Lensbury hosted Middlesex County Cricket Club and the county played second XI matches on Lensbury's cricket pitch, between 1982 and 1998. Phil Tufnell, Chris Cowdrey, Mark Ramprakash, Angus Fraser, Chris Lewis and Andrew Strauss were amongst the future England international cricketers to have played at the ground. In 2008, the Lensbury celebrated Children in Need, Genes for Jeans and Link Poverty Family Shoebox Appeal, and in 2009, it acquired a Cyber coach.

==Name and logo==
The name Lensbury was coined in 1920 from part of the names of Shell's two London offices at the time which were located at St Helens Court, in Bishopsgate and at 16, Finsbury Circus, also in the City of London. The name took the "Lens" from "Helens" and the "bury" from "Finsbury". For most of its existence, Lensbury had a logo which reflected its Shell ownership and essential purpose as a benefit for Shell employees.
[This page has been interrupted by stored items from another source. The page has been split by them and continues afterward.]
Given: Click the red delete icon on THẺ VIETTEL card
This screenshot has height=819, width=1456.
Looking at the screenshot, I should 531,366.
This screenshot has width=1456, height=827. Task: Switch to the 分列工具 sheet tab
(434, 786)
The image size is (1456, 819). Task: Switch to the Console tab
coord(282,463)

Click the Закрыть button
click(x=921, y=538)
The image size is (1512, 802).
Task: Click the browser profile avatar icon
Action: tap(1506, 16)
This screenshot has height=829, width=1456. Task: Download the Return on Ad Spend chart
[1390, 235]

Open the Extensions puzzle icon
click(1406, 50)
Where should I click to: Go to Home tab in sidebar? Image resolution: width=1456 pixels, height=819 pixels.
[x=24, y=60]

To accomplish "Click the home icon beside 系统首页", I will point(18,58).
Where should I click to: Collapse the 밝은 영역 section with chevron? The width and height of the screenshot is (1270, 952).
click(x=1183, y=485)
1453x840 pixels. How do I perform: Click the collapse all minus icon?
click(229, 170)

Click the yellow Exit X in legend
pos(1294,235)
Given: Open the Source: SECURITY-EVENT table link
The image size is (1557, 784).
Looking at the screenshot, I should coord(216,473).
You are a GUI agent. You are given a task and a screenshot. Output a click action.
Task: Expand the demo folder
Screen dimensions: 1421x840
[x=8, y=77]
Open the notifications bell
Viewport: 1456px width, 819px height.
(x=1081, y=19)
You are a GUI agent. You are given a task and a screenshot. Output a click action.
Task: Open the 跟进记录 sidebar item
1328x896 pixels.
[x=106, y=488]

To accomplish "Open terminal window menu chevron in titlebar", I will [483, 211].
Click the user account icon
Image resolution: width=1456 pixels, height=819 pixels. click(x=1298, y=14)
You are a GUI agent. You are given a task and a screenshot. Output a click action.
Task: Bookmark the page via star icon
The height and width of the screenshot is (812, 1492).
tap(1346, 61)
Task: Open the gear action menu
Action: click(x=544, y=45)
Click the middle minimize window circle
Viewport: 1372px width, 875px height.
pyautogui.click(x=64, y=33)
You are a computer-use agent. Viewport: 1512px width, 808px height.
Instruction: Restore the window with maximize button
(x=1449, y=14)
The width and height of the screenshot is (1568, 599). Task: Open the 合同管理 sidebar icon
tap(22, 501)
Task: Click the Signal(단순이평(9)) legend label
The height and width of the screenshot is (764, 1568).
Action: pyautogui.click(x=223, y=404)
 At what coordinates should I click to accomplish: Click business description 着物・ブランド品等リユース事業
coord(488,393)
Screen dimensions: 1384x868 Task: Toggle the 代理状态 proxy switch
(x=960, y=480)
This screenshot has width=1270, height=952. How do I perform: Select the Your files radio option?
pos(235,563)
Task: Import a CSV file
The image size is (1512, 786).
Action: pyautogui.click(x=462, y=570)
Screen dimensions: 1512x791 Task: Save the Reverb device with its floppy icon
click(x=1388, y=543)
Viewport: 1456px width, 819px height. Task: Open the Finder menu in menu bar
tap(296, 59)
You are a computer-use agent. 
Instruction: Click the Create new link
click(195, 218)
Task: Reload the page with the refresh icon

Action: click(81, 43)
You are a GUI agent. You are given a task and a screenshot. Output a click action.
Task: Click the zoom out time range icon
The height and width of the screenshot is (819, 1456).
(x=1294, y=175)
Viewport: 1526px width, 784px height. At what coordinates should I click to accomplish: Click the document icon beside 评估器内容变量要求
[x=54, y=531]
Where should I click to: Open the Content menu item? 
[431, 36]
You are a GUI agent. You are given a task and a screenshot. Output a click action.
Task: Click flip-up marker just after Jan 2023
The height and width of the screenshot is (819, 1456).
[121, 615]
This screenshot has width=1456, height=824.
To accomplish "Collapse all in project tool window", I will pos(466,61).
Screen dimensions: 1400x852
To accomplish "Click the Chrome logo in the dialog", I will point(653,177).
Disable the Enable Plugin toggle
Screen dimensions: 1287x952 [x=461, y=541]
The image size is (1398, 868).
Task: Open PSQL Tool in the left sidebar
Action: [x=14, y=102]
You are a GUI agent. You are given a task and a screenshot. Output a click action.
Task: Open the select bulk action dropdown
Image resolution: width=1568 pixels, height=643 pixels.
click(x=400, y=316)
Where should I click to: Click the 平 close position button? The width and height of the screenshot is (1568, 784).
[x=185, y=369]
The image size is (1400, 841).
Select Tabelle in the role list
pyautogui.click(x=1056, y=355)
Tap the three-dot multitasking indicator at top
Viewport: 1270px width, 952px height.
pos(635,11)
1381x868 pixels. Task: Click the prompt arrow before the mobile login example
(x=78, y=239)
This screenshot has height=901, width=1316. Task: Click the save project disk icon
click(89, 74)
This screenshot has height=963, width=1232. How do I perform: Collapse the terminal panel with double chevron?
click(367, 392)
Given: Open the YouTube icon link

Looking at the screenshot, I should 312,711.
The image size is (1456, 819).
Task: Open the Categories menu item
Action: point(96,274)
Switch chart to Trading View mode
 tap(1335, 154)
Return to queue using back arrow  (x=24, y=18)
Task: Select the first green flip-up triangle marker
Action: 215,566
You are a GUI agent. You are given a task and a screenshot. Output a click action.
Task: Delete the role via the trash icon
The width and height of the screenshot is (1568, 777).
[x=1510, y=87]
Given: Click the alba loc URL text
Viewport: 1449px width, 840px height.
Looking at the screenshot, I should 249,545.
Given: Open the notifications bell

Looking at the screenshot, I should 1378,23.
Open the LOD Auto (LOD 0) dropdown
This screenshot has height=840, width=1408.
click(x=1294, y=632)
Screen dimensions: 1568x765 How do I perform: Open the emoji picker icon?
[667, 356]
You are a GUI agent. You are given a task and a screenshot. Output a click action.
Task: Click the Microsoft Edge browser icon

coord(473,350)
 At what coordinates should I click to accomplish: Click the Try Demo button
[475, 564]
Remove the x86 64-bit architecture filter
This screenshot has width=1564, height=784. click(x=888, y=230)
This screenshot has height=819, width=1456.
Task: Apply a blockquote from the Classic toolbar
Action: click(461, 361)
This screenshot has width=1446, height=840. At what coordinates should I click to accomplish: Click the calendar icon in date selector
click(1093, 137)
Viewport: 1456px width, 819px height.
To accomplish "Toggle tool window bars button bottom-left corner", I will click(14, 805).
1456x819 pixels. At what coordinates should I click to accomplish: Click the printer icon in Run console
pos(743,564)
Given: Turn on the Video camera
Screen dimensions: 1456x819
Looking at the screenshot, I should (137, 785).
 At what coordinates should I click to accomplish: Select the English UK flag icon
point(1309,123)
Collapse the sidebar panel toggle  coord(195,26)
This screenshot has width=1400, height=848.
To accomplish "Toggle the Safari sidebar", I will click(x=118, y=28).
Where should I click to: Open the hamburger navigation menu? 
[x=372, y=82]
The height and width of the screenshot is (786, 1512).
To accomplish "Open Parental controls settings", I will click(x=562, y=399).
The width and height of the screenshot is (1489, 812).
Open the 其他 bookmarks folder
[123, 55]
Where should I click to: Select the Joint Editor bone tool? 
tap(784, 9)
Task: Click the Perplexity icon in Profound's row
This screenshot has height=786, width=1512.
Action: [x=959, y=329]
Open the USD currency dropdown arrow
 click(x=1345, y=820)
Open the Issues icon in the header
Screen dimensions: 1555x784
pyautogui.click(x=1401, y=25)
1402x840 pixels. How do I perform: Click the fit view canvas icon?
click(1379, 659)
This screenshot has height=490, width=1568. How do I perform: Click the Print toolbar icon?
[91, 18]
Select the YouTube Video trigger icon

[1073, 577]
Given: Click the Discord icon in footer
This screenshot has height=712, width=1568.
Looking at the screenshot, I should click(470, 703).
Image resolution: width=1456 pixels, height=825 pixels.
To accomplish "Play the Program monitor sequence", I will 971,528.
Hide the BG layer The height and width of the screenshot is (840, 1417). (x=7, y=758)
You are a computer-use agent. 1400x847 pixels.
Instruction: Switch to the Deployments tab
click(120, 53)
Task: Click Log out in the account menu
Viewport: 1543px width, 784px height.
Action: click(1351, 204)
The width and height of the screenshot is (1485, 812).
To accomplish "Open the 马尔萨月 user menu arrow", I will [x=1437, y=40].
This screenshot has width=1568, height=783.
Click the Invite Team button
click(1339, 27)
When this purpose was changed in the 1990s, the logo was also changed and today, there is little or no overt sign of Shell's ownership at the clubhouse. "The" was added to the title. The present day hotel and conference facility is now called The Lensbury.

"The Lensbury" is a name sometimes also given to the Bridges Handicap Race, a traditional running race which starts and finishes on the Albert Embankment, near to Shell Centre in London.

In 2002, Shell/Lensbury proceeded with a civil lawsuit against former Lensbury team sport players who had sought to retain the Lensbury name for (e.g.) their rugby team. Shell/Lensbury won the case on trademark grounds. After losing the rights to continued use of the "Lensbury" name, Lensbury Rugby Football Club renamed themselves "LockSide RFC".

== Facilities ==
As of 2020, The Lensbury has 155 rooms and a sports complex that includes a full-sized rugby pitch. Its Terrace Conservatory overlooks the hotel's grounds on the Northern bank of the Thames. Its restaurants include the Thames View Restaurant and the more formal Dunbar Restaurant.